As we revisit the Gulf oil spill on its first anniversary, its gruesome and deep-running consequences are more uncomfortably palpable than ever. And no one exposes the underbelly of this oil economy more viscerally than environmental photographer Edward Burtynsky. In his 2009 book, Oil, he explores the scale and reach of these politicized resourced through a decade’s worth of images from the world’s largest oil fields, refineries, auto plants and freeway interchanges.
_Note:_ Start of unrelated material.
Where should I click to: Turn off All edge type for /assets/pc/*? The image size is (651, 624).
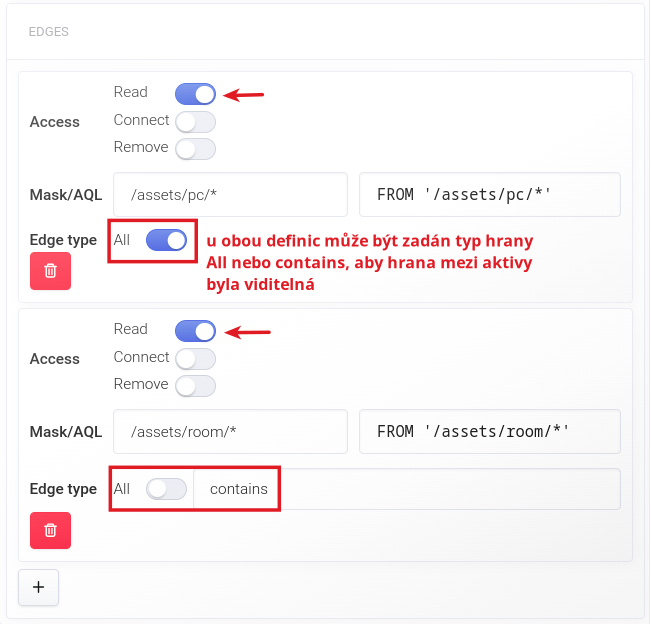[166, 240]
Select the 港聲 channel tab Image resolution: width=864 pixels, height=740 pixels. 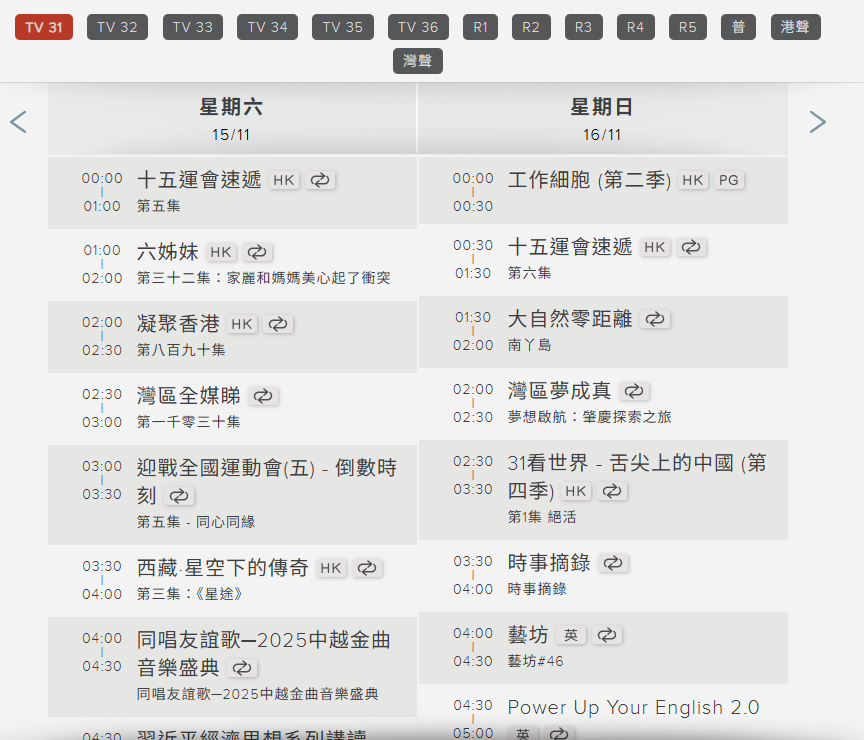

State Oil Company of the Republic of Azerbaijan (SOCAR) oilfields, Baku, Azerbaijan, 2006

Image: Edward Burtynsky /Courtesy HASTD HUNT KRAEUTLER, New York / Nicholas Metivier Gallery, Toronto

Nanpu Bridge interchange, Shanghai, China, 2004

Image: Edward Burtynsky /Courtesy HASTD HUNT KRAEUTLER, New York / Nicholas Metivier Gallery, Toronto

Alberta oil sands, Fort McMurray, Alberta, 2007

Image: Edward Burtynsky /Courtesy HASTD HUNT KRAEUTLER, New York / Nicholas Metivier Gallery, Toronto

Oxford tire pile, Westley, California, USA, 1999

Image: Edward Burtynsky /Courtesy HASTD HUNT KRAEUTLER, New York / Nicholas Metivier Gallery, Toronto

Aircraft Maintenance and Regeneration Centre (AMARC), Davis-Monthan Air Force Base, Tucson, Arizona, 2006

Image: Edward Burtynsky /Courtesy HASTD HUNT KRAEUTLER, New York / Nicholas Metivier Gallery, Toronto

Images via The Guardian

In 1997 I had what I refer to as my oil epiphany. It occurred to me that all the vast, man-altered landscapes I had been in pursuit of for over 20 years were all possible because of the discovery of oil and the mechanical advantage of the internal combustion engine.” ~ Edward Burtynsky

Burtynsky offers a fascinating closer look at the Oil project in this short but powerful 2009 TED talk:

Gripping and post-apocalyptic, the images in Oil reveal many facets of our petroleum lust with unprecedented breadth, depth and intimacy.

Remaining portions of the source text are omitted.